> _Information provided_:
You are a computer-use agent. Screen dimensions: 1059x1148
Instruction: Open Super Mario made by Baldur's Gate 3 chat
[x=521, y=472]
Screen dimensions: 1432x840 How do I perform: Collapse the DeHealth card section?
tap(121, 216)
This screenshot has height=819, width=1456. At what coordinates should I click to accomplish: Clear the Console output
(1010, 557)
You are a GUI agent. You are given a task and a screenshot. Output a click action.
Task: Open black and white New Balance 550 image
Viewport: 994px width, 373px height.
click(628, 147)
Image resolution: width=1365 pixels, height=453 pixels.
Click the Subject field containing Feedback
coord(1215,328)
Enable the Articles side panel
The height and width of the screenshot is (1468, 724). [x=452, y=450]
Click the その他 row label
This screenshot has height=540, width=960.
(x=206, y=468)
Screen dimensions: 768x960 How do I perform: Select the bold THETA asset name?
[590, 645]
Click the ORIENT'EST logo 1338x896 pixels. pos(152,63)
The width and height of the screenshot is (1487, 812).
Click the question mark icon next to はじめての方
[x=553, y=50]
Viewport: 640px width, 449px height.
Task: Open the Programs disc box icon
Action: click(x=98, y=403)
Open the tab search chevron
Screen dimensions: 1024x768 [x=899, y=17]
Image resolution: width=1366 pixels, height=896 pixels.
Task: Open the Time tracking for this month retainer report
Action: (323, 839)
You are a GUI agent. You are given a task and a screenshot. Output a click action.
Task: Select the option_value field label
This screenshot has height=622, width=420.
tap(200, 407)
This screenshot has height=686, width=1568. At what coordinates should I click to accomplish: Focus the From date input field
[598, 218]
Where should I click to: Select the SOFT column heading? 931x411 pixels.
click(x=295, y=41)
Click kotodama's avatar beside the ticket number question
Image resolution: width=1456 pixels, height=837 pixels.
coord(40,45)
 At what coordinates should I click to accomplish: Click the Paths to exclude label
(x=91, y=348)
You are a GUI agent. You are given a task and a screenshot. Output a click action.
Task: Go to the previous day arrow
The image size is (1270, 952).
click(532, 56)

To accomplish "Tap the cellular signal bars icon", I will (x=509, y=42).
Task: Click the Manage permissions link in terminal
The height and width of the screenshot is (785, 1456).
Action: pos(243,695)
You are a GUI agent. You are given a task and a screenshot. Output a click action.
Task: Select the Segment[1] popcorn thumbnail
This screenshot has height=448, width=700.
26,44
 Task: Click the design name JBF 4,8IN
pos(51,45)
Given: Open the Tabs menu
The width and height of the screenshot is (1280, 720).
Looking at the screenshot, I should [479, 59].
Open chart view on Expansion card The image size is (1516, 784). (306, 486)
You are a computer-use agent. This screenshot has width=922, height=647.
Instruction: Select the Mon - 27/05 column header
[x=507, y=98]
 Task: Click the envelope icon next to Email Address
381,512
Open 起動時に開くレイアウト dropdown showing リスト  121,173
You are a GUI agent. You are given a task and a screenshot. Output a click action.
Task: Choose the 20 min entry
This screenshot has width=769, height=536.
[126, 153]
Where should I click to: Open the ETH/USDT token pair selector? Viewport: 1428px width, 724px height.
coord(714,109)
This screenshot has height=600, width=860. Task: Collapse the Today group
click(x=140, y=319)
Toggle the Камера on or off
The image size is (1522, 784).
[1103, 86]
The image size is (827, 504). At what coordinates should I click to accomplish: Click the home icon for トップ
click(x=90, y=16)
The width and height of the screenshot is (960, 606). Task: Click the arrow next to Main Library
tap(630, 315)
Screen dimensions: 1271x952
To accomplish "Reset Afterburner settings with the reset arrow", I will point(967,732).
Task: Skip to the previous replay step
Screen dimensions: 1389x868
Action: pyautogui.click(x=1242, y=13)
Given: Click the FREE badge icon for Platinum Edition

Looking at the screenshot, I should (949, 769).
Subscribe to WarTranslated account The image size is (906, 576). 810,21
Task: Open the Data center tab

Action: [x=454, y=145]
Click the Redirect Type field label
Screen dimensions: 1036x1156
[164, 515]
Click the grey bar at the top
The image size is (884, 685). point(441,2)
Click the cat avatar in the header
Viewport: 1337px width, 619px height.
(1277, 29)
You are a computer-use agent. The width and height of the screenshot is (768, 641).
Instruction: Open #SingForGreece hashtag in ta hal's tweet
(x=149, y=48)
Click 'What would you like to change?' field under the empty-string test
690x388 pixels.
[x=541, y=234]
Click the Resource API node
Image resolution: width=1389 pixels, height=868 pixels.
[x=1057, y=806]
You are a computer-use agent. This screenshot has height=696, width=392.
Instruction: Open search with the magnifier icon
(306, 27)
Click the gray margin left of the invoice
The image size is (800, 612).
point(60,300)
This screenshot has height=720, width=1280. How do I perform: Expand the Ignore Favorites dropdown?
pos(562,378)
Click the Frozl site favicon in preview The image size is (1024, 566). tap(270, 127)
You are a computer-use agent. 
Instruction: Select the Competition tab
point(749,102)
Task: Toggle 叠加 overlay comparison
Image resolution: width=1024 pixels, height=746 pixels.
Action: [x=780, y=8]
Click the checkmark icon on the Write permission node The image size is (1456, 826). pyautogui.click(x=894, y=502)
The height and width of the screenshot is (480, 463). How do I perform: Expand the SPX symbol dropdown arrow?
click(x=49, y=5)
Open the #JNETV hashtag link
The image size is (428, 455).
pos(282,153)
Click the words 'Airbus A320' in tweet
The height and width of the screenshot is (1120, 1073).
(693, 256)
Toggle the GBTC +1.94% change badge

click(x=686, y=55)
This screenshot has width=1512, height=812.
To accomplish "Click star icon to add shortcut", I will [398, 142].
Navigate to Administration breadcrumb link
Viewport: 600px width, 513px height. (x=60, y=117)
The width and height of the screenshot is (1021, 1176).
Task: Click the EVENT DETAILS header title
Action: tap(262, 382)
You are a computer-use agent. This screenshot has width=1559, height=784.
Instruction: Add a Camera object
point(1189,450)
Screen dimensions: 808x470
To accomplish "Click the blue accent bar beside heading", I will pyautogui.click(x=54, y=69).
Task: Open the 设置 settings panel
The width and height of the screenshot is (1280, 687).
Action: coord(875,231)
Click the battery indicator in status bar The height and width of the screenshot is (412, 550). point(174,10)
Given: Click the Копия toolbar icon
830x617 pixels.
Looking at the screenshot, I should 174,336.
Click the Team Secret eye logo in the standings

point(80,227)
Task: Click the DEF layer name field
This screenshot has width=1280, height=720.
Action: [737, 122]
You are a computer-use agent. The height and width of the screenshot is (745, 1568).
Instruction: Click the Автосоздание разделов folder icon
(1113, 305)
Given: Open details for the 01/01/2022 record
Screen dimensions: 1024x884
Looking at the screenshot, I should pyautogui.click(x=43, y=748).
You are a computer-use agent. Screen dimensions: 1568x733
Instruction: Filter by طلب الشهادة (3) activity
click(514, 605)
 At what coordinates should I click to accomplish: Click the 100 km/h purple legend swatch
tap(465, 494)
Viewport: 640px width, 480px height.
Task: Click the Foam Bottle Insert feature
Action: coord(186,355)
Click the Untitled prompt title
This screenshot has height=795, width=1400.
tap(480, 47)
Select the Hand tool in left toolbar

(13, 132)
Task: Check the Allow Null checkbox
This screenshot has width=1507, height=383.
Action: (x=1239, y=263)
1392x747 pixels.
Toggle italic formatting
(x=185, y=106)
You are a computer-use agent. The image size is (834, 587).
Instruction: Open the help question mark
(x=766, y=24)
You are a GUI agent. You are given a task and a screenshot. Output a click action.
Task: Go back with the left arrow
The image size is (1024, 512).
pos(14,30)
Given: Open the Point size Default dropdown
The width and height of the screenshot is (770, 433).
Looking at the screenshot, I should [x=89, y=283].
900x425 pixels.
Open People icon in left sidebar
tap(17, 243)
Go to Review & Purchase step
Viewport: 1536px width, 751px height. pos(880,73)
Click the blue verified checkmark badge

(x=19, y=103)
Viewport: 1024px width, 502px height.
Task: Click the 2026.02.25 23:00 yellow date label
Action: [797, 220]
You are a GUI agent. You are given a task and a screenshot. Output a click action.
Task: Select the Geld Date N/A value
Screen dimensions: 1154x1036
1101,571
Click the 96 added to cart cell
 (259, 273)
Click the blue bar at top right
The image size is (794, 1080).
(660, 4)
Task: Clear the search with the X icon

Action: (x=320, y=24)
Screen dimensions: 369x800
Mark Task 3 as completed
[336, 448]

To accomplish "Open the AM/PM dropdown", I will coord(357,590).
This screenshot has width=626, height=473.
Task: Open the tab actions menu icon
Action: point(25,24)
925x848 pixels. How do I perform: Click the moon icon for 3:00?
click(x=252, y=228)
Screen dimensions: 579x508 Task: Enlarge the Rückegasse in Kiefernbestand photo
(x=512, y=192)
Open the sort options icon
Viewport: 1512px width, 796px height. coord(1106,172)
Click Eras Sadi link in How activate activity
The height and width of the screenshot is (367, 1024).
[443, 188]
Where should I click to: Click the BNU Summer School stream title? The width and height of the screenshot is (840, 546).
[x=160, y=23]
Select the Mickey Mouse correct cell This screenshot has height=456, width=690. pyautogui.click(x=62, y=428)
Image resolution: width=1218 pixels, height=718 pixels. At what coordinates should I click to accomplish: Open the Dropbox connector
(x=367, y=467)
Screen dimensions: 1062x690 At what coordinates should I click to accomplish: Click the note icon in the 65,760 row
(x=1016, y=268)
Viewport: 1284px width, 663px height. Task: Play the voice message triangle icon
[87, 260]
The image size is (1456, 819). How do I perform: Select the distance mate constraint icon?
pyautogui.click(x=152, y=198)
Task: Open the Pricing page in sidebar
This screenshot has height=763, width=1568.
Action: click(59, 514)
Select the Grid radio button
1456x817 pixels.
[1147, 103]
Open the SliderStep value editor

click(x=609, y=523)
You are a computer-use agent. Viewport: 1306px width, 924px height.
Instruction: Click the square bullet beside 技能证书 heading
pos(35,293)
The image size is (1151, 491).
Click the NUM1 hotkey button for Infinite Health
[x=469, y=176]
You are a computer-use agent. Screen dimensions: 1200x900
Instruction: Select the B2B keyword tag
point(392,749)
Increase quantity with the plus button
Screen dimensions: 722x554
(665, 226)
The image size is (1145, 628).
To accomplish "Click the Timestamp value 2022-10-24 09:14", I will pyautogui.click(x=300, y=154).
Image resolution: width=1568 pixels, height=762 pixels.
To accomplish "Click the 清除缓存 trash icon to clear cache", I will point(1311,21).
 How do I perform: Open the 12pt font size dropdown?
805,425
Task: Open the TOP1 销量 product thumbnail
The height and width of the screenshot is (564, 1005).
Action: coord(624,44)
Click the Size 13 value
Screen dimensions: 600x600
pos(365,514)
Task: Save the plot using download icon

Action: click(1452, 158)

> _What this task involves_:
Can you format the part of the entries above that opens with the line containing "will (x=509, y=42)." and closes with the line containing "coord(714,109)" as a Markdown table, with a Row column numbering each line and a Line column holding the line itself, and with blank lines left out?

> _Task answer_:
| Row | Line |
|---|---|
| 1 | To accomplish "Tap the cellular signal bars icon", I will (x=509, y=42). |
| 2 | Task: Click the Manage permissions link in terminal |
| 3 | The height and width of the screenshot is (785, 1456). |
| 4 | Action: pos(243,695) |
| 5 | You are a GUI agent. You are given a task and a screenshot. Output a click action. |
| 6 | Task: Select the Segment[1] popcorn thumbnail |
| 7 | This screenshot has height=448, width=700. |
| 8 | 26,44 |
| 9 |  Task: Click the design name JBF 4,8IN |
| 10 | pos(51,45) |
| 11 | Given: Open the Tabs menu |
| 12 | The width and height of the screenshot is (1280, 720). |
| 13 | Looking at the screenshot, I should [479, 59]. |
| 14 | Open chart view on Expansion card The image size is (1516, 784). (306, 486) |
| 15 | You are a computer-use agent. This screenshot has width=922, height=647. |
| 16 | Instruction: Select the Mon - 27/05 column header |
| 17 | [x=507, y=98] |
| 18 |  Task: Click the envelope icon next to Email Address |
| 19 | 381,512 |
| 20 | Open 起動時に開くレイアウト dropdown showing リスト  121,173 |
| 21 | You are a GUI agent. You are given a task and a screenshot. Output a click action. |
| 22 | Task: Choose the 20 min entry |
| 23 | This screenshot has width=769, height=536. |
| 24 | [126, 153] |
| 25 | Where should I click to: Open the ETH/USDT token pair selector? Viewport: 1428px width, 724px height. |
| 26 | coord(714,109) |